## What to work on
From the records below, transcribe only the lines running from the one with "Image resolution: width=1389" through the one with "Click the README.md file icon". Keep both of those end lines.

BEGIN Source material

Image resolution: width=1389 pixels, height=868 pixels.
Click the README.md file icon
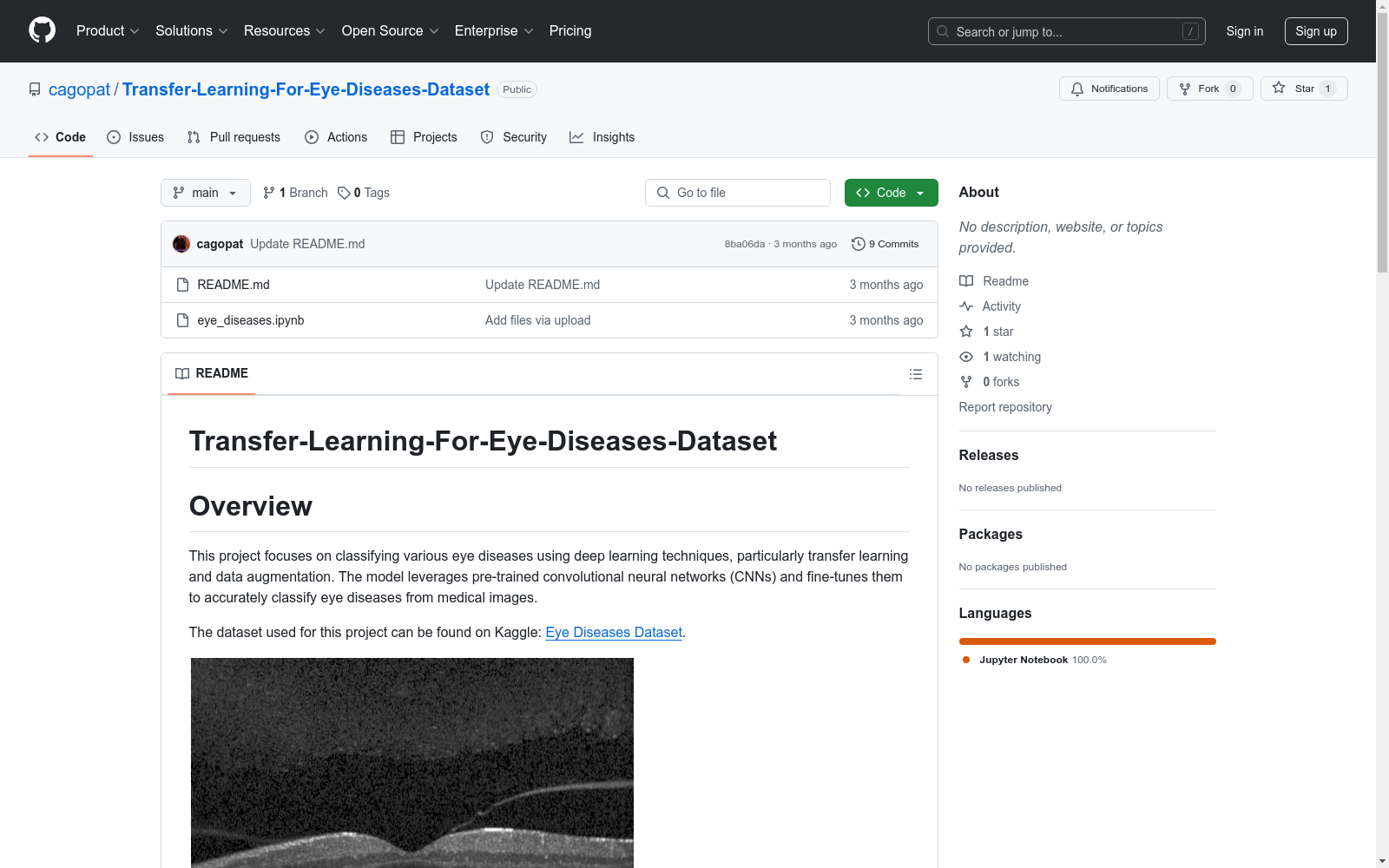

END Source material
BEGIN Source material

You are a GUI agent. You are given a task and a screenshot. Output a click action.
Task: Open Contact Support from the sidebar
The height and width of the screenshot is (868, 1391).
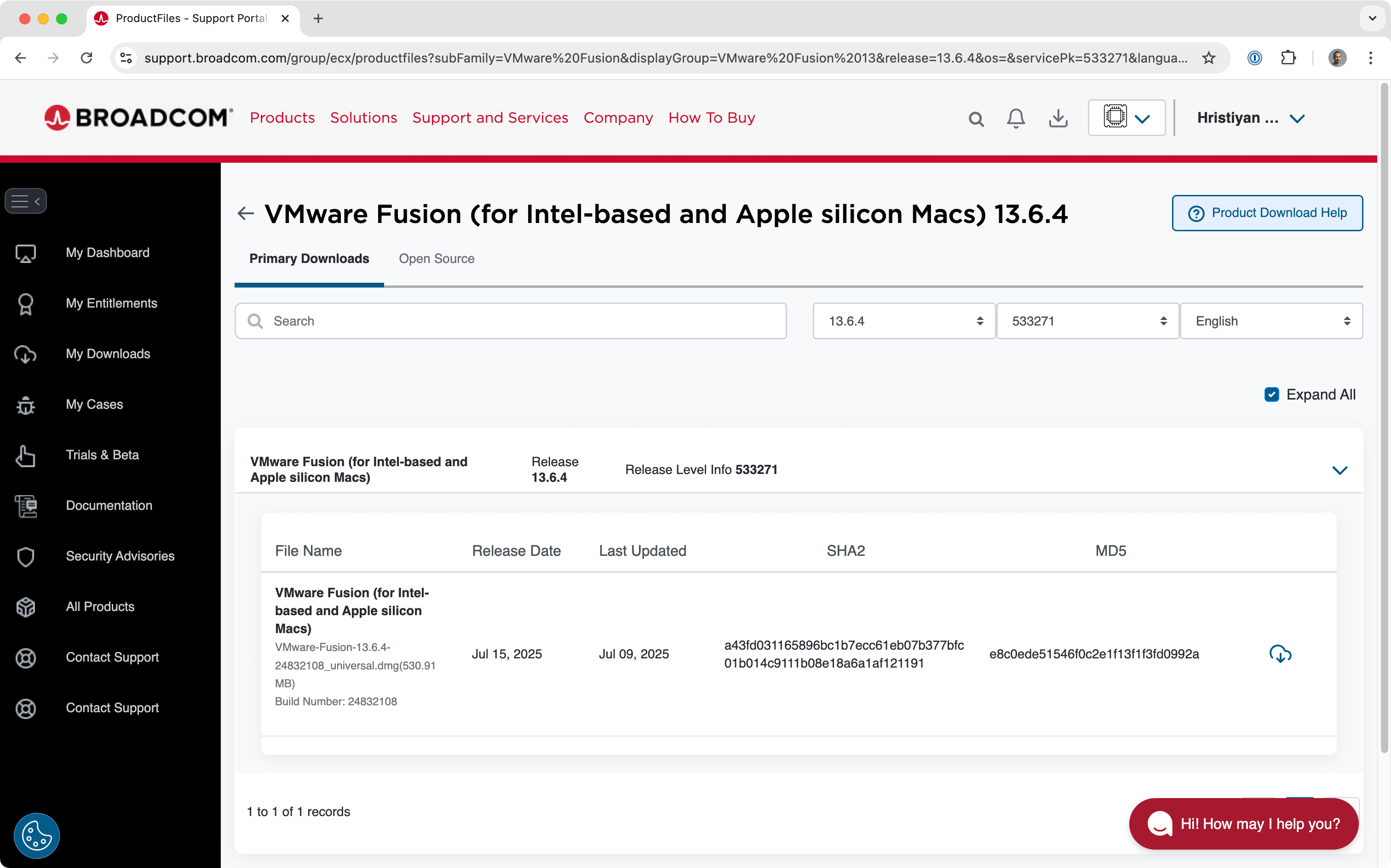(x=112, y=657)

END Source material

## Output below
Image resolution: width=1389 pixels, height=868 pixels.
Click the README.md file icon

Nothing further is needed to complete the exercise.